Exercise aim: Repeat exactly the lines below from the line that contains "The image size is (499, 388)." to the last line, inclusive, without the pictures.

Records to process:
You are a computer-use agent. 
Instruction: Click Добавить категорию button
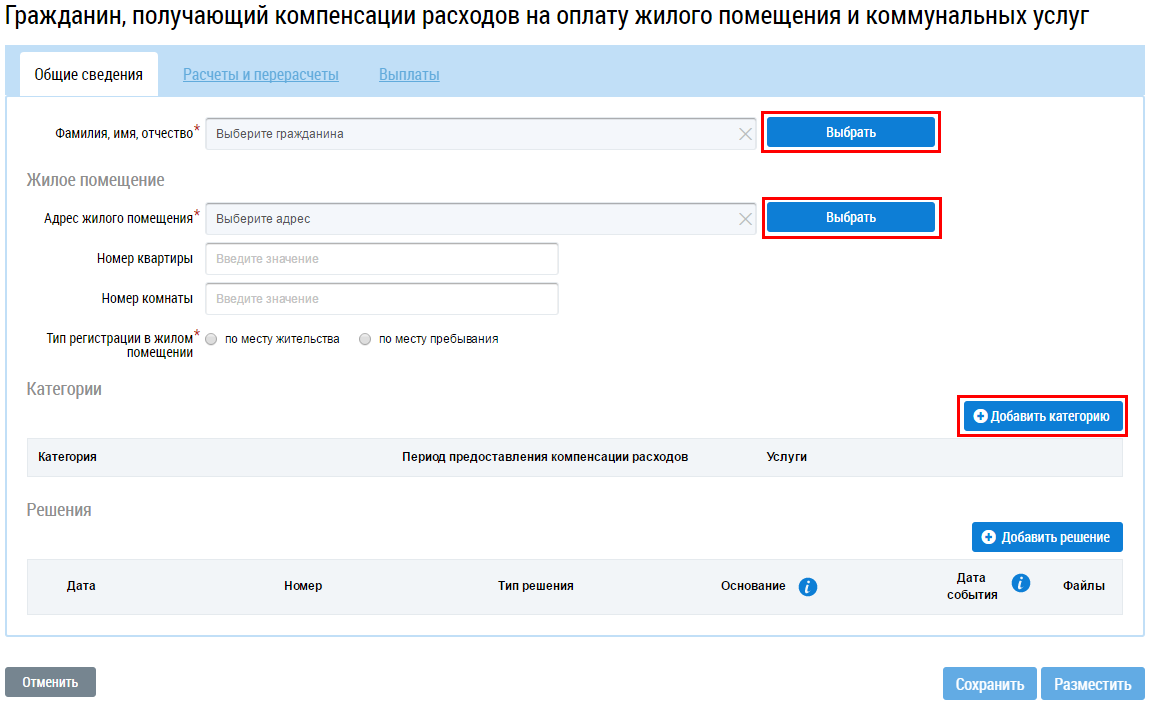pos(1042,416)
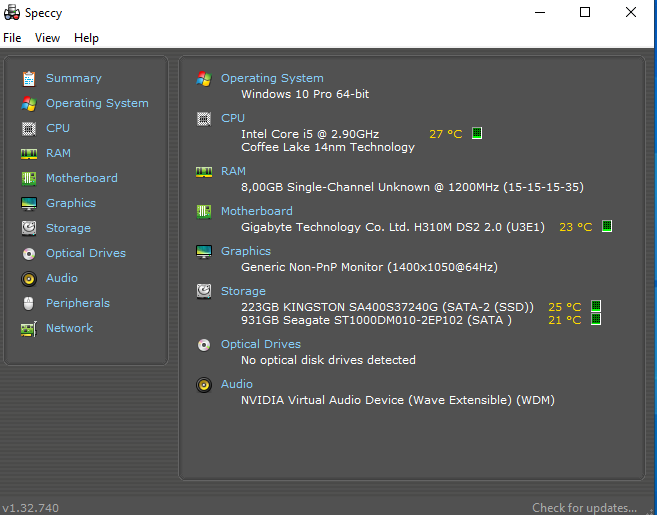This screenshot has height=515, width=657.
Task: Open the Help menu
Action: click(x=86, y=38)
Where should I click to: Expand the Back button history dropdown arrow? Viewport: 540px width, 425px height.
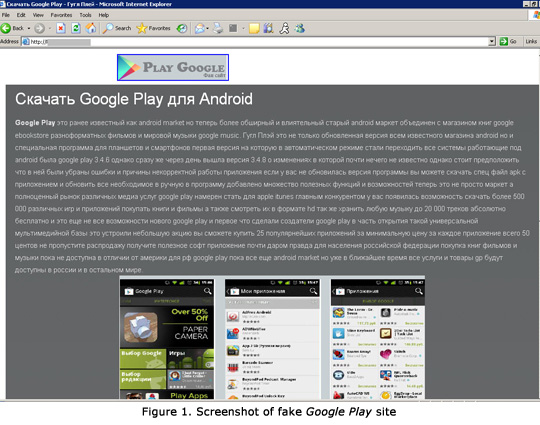pos(29,28)
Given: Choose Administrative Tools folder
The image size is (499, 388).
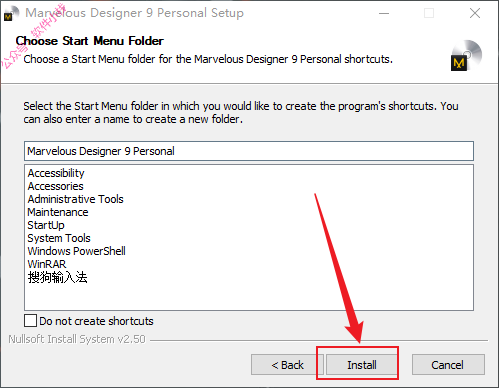Looking at the screenshot, I should pyautogui.click(x=75, y=199).
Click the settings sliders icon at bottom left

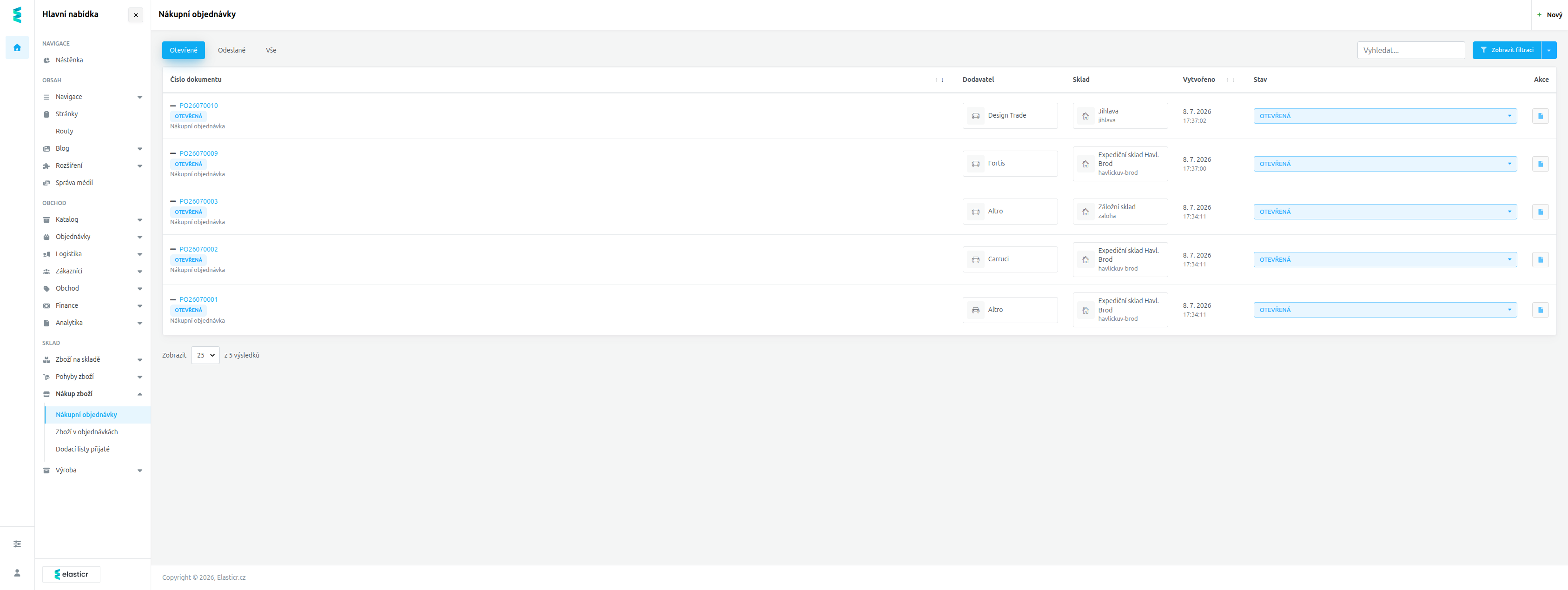click(x=17, y=544)
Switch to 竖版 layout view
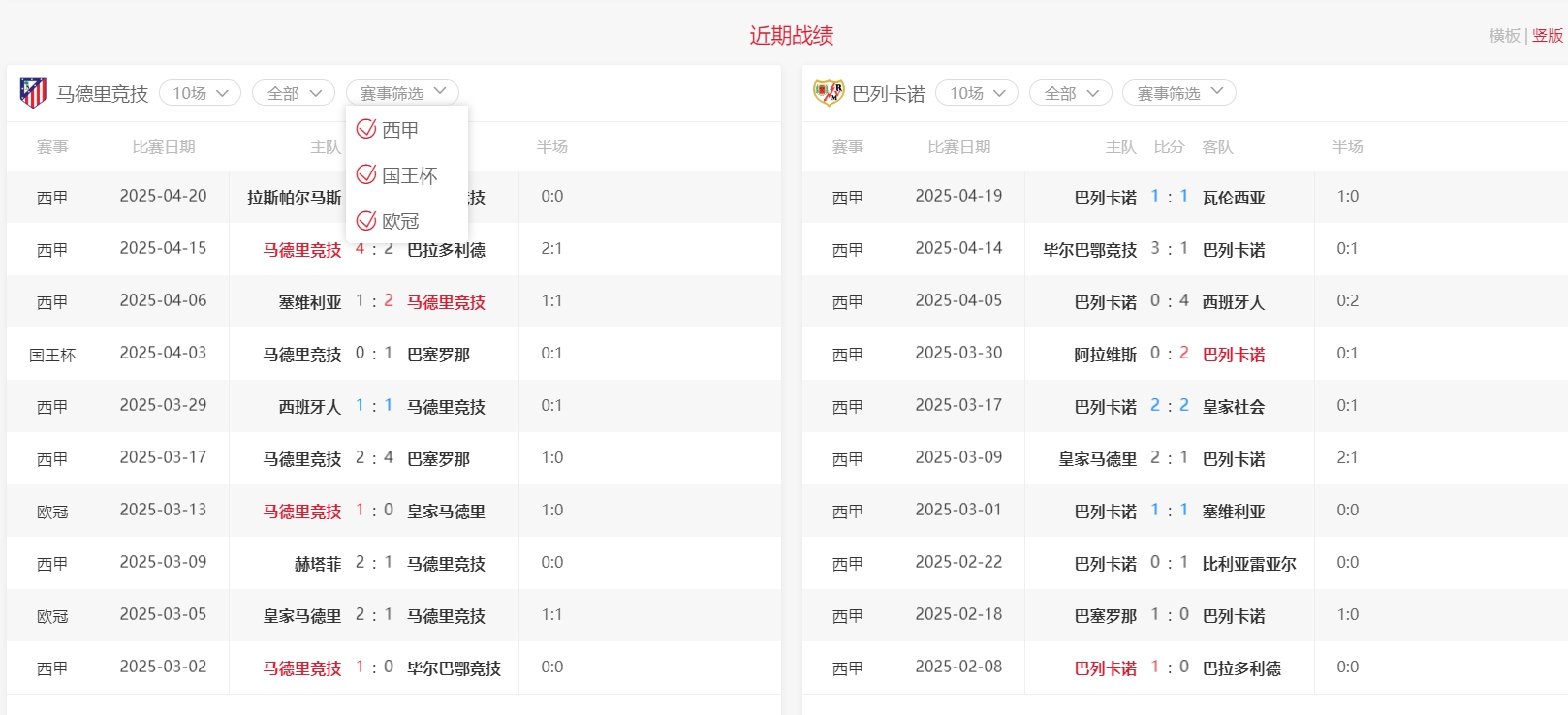The image size is (1568, 715). [x=1548, y=36]
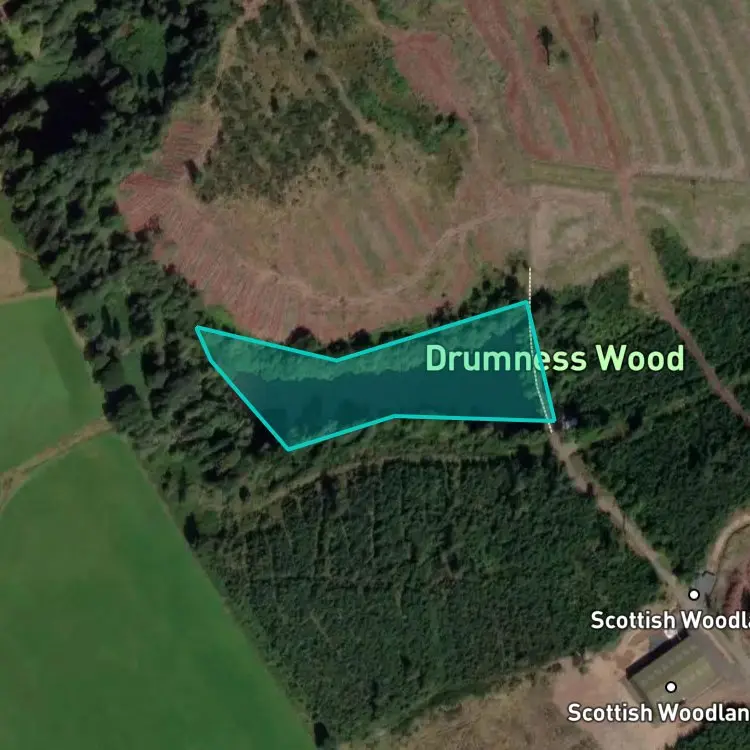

Exercise response:
The image size is (499, 388).
Looking at the screenshot, I should pyautogui.click(x=75, y=199).
Click the settings sliders icon at bottom left

click(x=17, y=544)
Switch to 竖版 layout view
The image size is (1568, 715). [x=1548, y=36]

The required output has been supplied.